そして検査を受けたとしても結果が出るまでの間は約1ヵ月程度は掛かるのが通常です。そして検査の結果、医師からの意見なども参考にし、親子間で話し合いながら障がい者手帳を取得して障がい者枠での就活へと方向を変えようとしたとしても、直ぐには障がい者手帳は取得できません。医療機関を初めて受診した日から実際に手帳を取得するまでの間は約半年近く掛かるのです。ちなみにこの間は就活の方向性が定まらない状態となるので就活自体が完全にストップしてしまう学生がほとんどです。

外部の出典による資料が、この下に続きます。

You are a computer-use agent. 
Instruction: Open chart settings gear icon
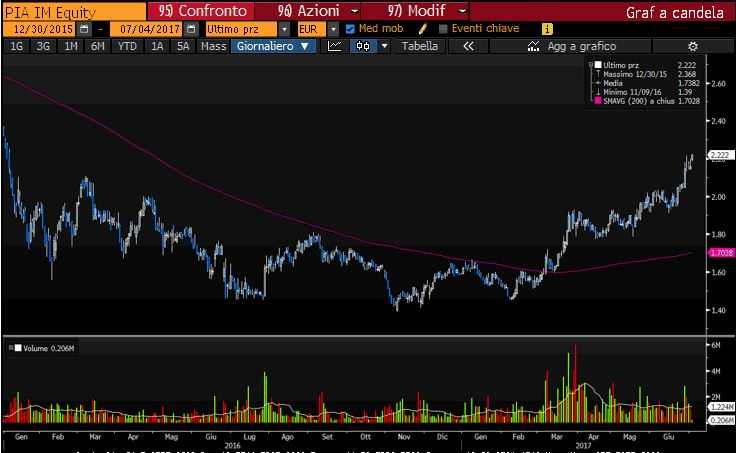coord(692,46)
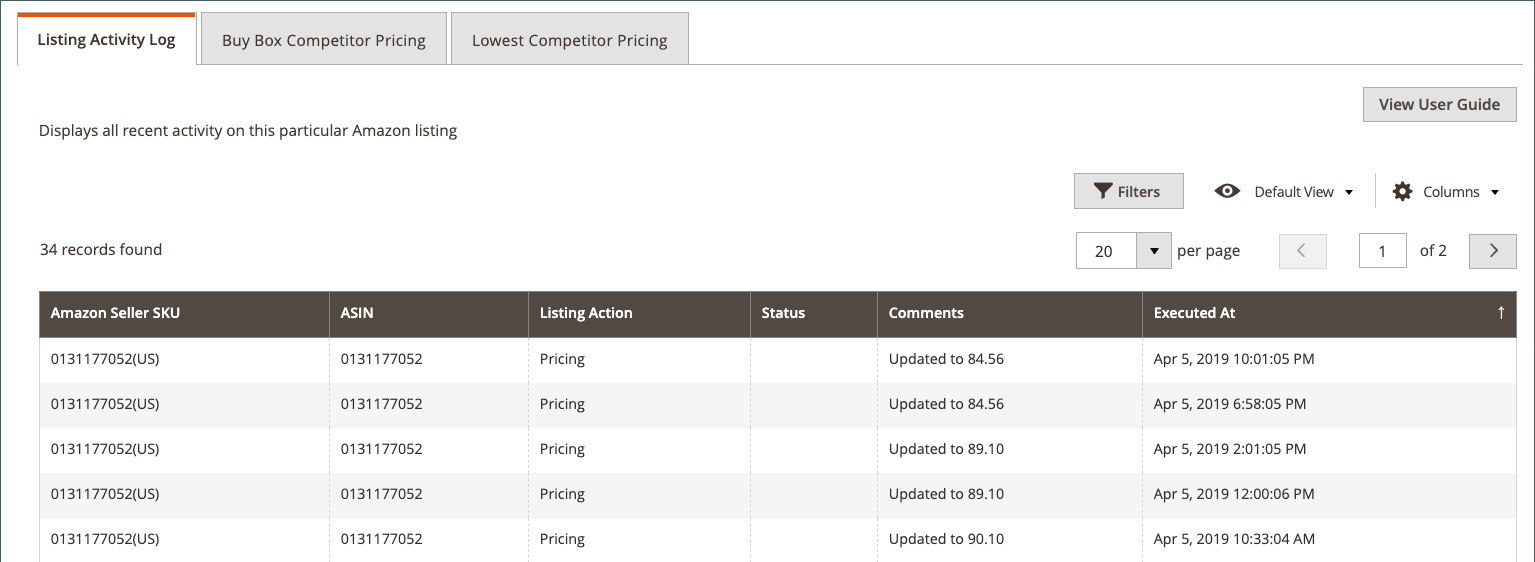Expand the Columns dropdown caret
The height and width of the screenshot is (562, 1535).
(x=1495, y=192)
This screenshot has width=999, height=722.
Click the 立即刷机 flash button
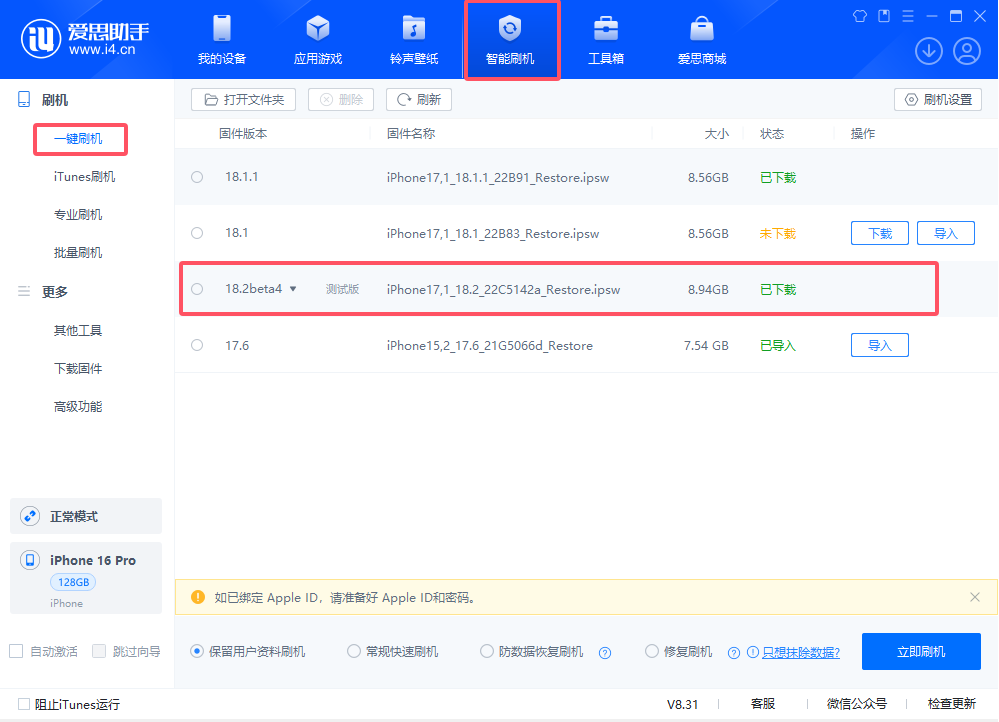click(x=920, y=651)
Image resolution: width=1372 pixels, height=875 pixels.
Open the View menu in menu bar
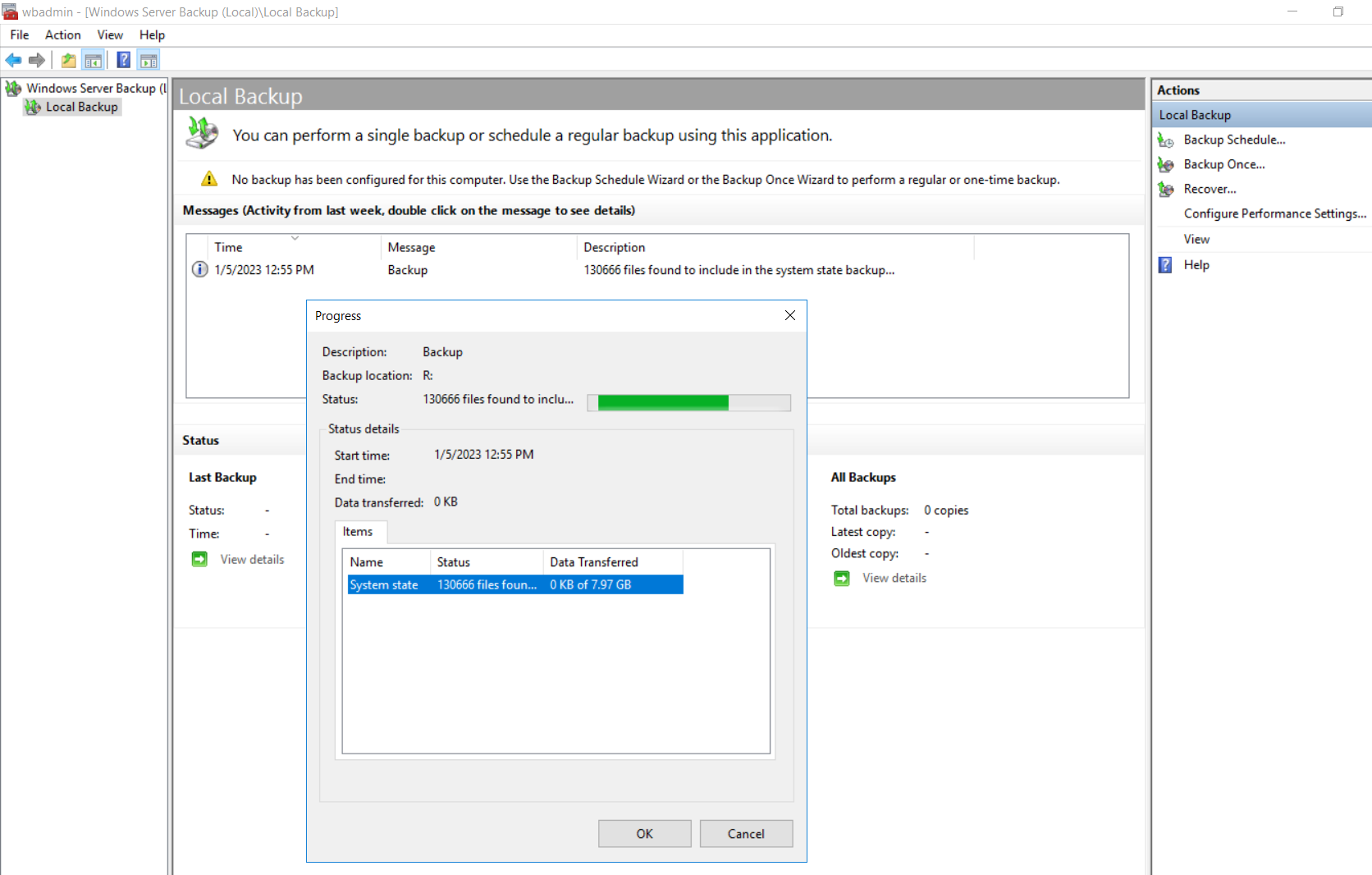pyautogui.click(x=110, y=34)
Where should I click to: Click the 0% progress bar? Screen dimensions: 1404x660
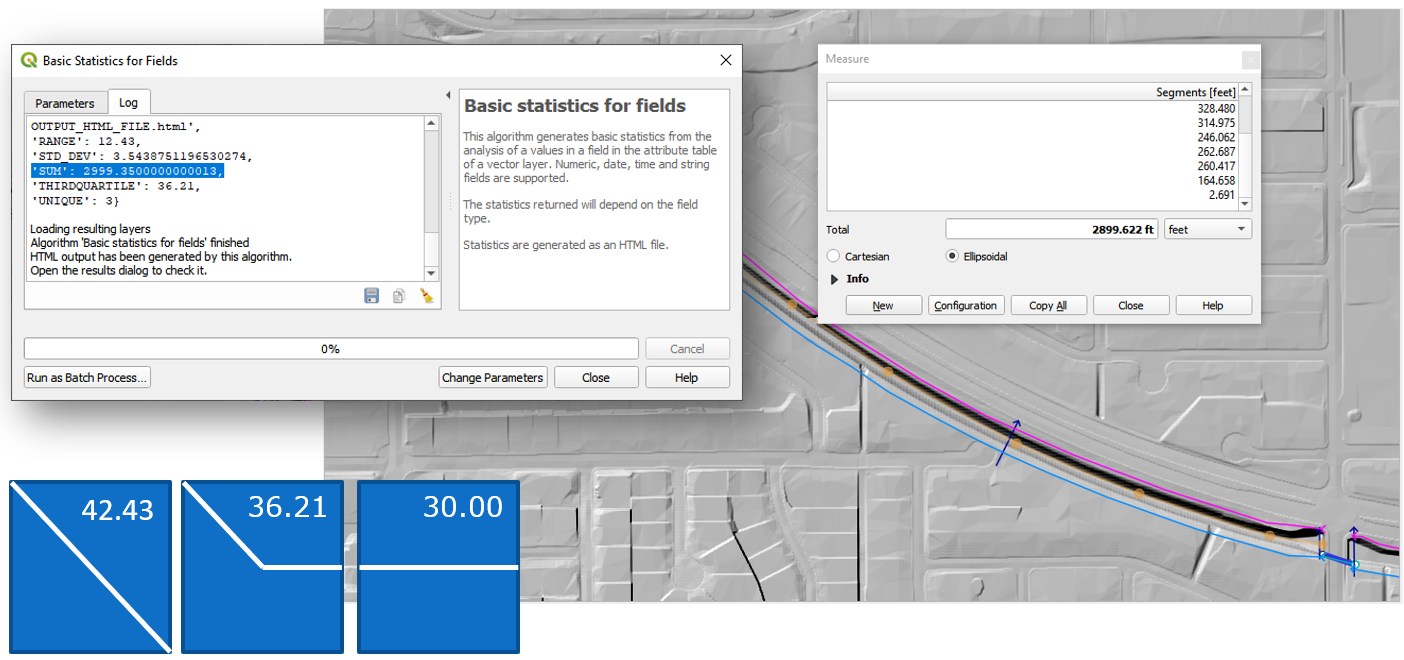pyautogui.click(x=331, y=349)
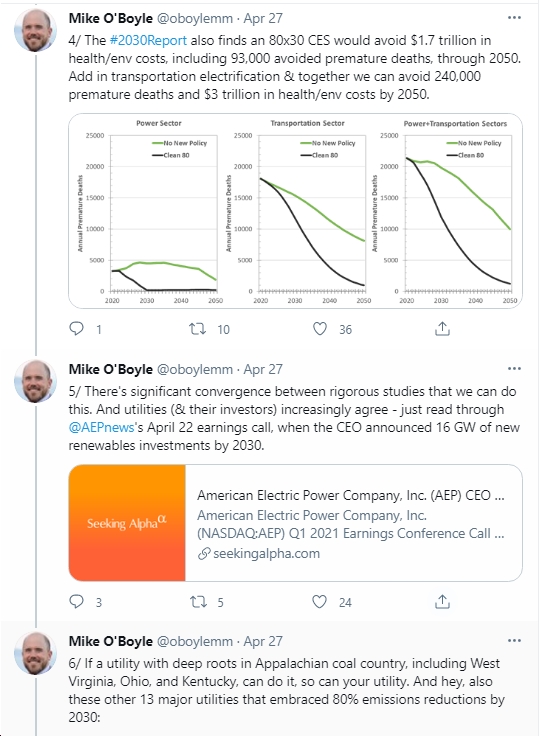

このように就活の途中ではじめて医療機関を受診し発達障害の検査を受ける。そして結果を待つ。そこで障害特性が明確になり、障がい者手帳取得の検討と実際の取得。それから就活の再スタートとなり、発達障害の方向けの求人、障がい者枠雇用の求人探し。エントリーシート作成、面接対策、実際の活動等…。それらを大学4年生時の途中になってやり出していては卒業までの間に合わなくなることは簡単に想像ができるかと思います。
そのような事態にならないためにも『気になったらまずは医療機関等へ相談を』にも書きましたが障害特性について気になることがあったら早い段階で医療機関や発達障害の支援団体などへ相談をしてみること。そして障害特性が明確になったのならこれも同じく早い段階から就活への意識を持ち情報の収集をおこなうこと。それらがとても大切です。